Task directions | Rewrite the material with each "Where should I click to:" changed to "What should I click to:", keeping everything else the same.

* BEGIN Available data *

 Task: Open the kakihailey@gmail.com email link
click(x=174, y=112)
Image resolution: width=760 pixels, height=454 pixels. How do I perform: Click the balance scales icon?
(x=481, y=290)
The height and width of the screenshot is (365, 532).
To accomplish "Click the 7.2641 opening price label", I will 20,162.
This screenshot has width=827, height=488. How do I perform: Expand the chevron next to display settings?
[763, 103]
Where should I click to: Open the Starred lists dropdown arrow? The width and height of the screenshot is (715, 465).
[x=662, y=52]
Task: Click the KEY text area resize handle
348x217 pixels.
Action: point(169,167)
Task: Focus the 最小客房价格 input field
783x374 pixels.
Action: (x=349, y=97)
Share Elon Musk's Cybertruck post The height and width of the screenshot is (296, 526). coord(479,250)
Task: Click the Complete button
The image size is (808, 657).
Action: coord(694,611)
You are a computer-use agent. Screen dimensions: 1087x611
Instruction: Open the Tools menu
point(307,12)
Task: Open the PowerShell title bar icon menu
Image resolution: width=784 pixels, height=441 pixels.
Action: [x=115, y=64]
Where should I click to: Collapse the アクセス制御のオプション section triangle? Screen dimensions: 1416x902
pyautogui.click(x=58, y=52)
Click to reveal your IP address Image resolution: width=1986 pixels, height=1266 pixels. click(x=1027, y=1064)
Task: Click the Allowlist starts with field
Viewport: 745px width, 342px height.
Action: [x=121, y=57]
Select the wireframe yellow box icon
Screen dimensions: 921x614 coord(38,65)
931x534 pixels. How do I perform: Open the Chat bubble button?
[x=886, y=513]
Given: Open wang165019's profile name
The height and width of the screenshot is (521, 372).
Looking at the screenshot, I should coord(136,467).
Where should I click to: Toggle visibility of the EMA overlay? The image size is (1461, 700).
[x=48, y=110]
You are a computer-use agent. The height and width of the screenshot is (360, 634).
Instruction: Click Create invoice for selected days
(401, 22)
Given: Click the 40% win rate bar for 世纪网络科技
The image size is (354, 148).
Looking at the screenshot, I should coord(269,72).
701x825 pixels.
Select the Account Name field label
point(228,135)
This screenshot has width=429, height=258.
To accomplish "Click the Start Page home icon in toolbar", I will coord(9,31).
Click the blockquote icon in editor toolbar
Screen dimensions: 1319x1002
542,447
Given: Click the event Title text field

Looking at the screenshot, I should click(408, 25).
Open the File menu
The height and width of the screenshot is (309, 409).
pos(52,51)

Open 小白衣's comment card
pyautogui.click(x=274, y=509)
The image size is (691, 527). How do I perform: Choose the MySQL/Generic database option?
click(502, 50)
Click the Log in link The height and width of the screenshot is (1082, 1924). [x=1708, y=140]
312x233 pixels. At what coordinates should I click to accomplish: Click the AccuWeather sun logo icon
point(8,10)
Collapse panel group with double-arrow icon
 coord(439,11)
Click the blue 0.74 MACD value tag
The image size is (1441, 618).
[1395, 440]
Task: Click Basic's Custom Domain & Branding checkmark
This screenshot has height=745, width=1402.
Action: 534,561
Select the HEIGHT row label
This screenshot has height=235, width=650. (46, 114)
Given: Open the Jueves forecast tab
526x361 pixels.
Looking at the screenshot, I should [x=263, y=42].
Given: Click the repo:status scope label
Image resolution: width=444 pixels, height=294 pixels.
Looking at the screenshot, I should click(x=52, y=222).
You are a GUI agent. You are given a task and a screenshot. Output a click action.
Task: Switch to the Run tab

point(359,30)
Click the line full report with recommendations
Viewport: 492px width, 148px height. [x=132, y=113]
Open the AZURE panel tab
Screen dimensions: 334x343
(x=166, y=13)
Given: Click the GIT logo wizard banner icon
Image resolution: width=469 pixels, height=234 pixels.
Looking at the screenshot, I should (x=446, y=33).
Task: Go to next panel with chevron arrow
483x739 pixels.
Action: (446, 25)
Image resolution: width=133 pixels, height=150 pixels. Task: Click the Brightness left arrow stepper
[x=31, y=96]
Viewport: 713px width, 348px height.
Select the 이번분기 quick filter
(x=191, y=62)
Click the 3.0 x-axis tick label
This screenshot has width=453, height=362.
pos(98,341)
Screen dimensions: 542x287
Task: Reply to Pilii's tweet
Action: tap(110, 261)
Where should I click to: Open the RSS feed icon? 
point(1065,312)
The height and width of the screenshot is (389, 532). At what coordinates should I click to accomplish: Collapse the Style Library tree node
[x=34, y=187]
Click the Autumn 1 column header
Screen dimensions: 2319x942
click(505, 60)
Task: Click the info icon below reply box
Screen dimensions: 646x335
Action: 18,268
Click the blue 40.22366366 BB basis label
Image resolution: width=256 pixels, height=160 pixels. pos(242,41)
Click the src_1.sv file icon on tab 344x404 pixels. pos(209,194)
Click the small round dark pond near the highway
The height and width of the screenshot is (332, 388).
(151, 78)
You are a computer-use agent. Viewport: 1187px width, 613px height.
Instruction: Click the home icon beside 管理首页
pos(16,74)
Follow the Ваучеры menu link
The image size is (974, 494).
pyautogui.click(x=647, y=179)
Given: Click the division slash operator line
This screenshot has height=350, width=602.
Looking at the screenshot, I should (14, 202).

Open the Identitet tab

* END Available data *

In response |
 Task: Open the kakihailey@gmail.com email link
click(x=174, y=112)
Image resolution: width=760 pixels, height=454 pixels. How do I perform: Click the balance scales icon?
(x=481, y=290)
The height and width of the screenshot is (365, 532).
To accomplish "Click the 7.2641 opening price label", I will 20,162.
This screenshot has width=827, height=488. How do I perform: Expand the chevron next to display settings?
[763, 103]
What should I click to: Open the Starred lists dropdown arrow? The width and height of the screenshot is (715, 465).
[x=662, y=52]
Task: Click the KEY text area resize handle
348x217 pixels.
Action: point(169,167)
Task: Focus the 最小客房价格 input field
783x374 pixels.
Action: (x=349, y=97)
Share Elon Musk's Cybertruck post The height and width of the screenshot is (296, 526). coord(479,250)
Task: Click the Complete button
The image size is (808, 657).
Action: coord(694,611)
You are a computer-use agent. Screen dimensions: 1087x611
Instruction: Open the Tools menu
point(307,12)
Task: Open the PowerShell title bar icon menu
Image resolution: width=784 pixels, height=441 pixels.
Action: [x=115, y=64]
What should I click to: Collapse the アクセス制御のオプション section triangle? Screen dimensions: 1416x902
pyautogui.click(x=58, y=52)
Click to reveal your IP address Image resolution: width=1986 pixels, height=1266 pixels. click(x=1027, y=1064)
Task: Click the Allowlist starts with field
Viewport: 745px width, 342px height.
Action: [x=121, y=57]
Select the wireframe yellow box icon
Screen dimensions: 921x614 coord(38,65)
931x534 pixels. How do I perform: Open the Chat bubble button?
[x=886, y=513]
Given: Open wang165019's profile name
The height and width of the screenshot is (521, 372).
Looking at the screenshot, I should coord(136,467).
What should I click to: Toggle visibility of the EMA overlay? The image size is (1461, 700).
[x=48, y=110]
You are a computer-use agent. The height and width of the screenshot is (360, 634).
Instruction: Click Create invoice for selected days
(401, 22)
Given: Click the 40% win rate bar for 世纪网络科技
The image size is (354, 148).
Looking at the screenshot, I should coord(269,72).
701x825 pixels.
Select the Account Name field label
point(228,135)
This screenshot has width=429, height=258.
To accomplish "Click the Start Page home icon in toolbar", I will coord(9,31).
Click the blockquote icon in editor toolbar
Screen dimensions: 1319x1002
542,447
Given: Click the event Title text field

Looking at the screenshot, I should click(408, 25).
Open the File menu
The height and width of the screenshot is (309, 409).
pos(52,51)

Open 小白衣's comment card
pyautogui.click(x=274, y=509)
The image size is (691, 527). How do I perform: Choose the MySQL/Generic database option?
click(502, 50)
Click the Log in link The height and width of the screenshot is (1082, 1924). [x=1708, y=140]
312x233 pixels. At what coordinates should I click to accomplish: Click the AccuWeather sun logo icon
point(8,10)
Collapse panel group with double-arrow icon
 coord(439,11)
Click the blue 0.74 MACD value tag
The image size is (1441, 618).
[1395, 440]
Task: Click Basic's Custom Domain & Branding checkmark
This screenshot has height=745, width=1402.
Action: 534,561
Select the HEIGHT row label
This screenshot has height=235, width=650. (46, 114)
Given: Open the Jueves forecast tab
526x361 pixels.
Looking at the screenshot, I should [x=263, y=42].
Given: Click the repo:status scope label
Image resolution: width=444 pixels, height=294 pixels.
Looking at the screenshot, I should click(x=52, y=222).
You are a GUI agent. You are given a task and a screenshot. Output a click action.
Task: Switch to the Run tab

point(359,30)
Click the line full report with recommendations
Viewport: 492px width, 148px height. [x=132, y=113]
Open the AZURE panel tab
Screen dimensions: 334x343
(x=166, y=13)
Given: Click the GIT logo wizard banner icon
Image resolution: width=469 pixels, height=234 pixels.
Looking at the screenshot, I should (x=446, y=33).
Task: Go to next panel with chevron arrow
483x739 pixels.
Action: (446, 25)
Image resolution: width=133 pixels, height=150 pixels. Task: Click the Brightness left arrow stepper
[x=31, y=96]
Viewport: 713px width, 348px height.
Select the 이번분기 quick filter
(x=191, y=62)
Click the 3.0 x-axis tick label
This screenshot has width=453, height=362.
pos(98,341)
Screen dimensions: 542x287
Task: Reply to Pilii's tweet
Action: tap(110, 261)
What should I click to: Open the RSS feed icon? 
point(1065,312)
The height and width of the screenshot is (389, 532). At what coordinates should I click to accomplish: Collapse the Style Library tree node
[x=34, y=187]
Click the Autumn 1 column header
Screen dimensions: 2319x942
click(505, 60)
Task: Click the info icon below reply box
Screen dimensions: 646x335
Action: 18,268
Click the blue 40.22366366 BB basis label
Image resolution: width=256 pixels, height=160 pixels. pos(242,41)
Click the src_1.sv file icon on tab 344x404 pixels. pos(209,194)
Click the small round dark pond near the highway
The height and width of the screenshot is (332, 388).
(151, 78)
You are a computer-use agent. Viewport: 1187px width, 613px height.
Instruction: Click the home icon beside 管理首页
pos(16,74)
Follow the Ваучеры menu link
The image size is (974, 494).
pyautogui.click(x=647, y=179)
Given: Click the division slash operator line
This screenshot has height=350, width=602.
Looking at the screenshot, I should (14, 202).

Open the Identitet tab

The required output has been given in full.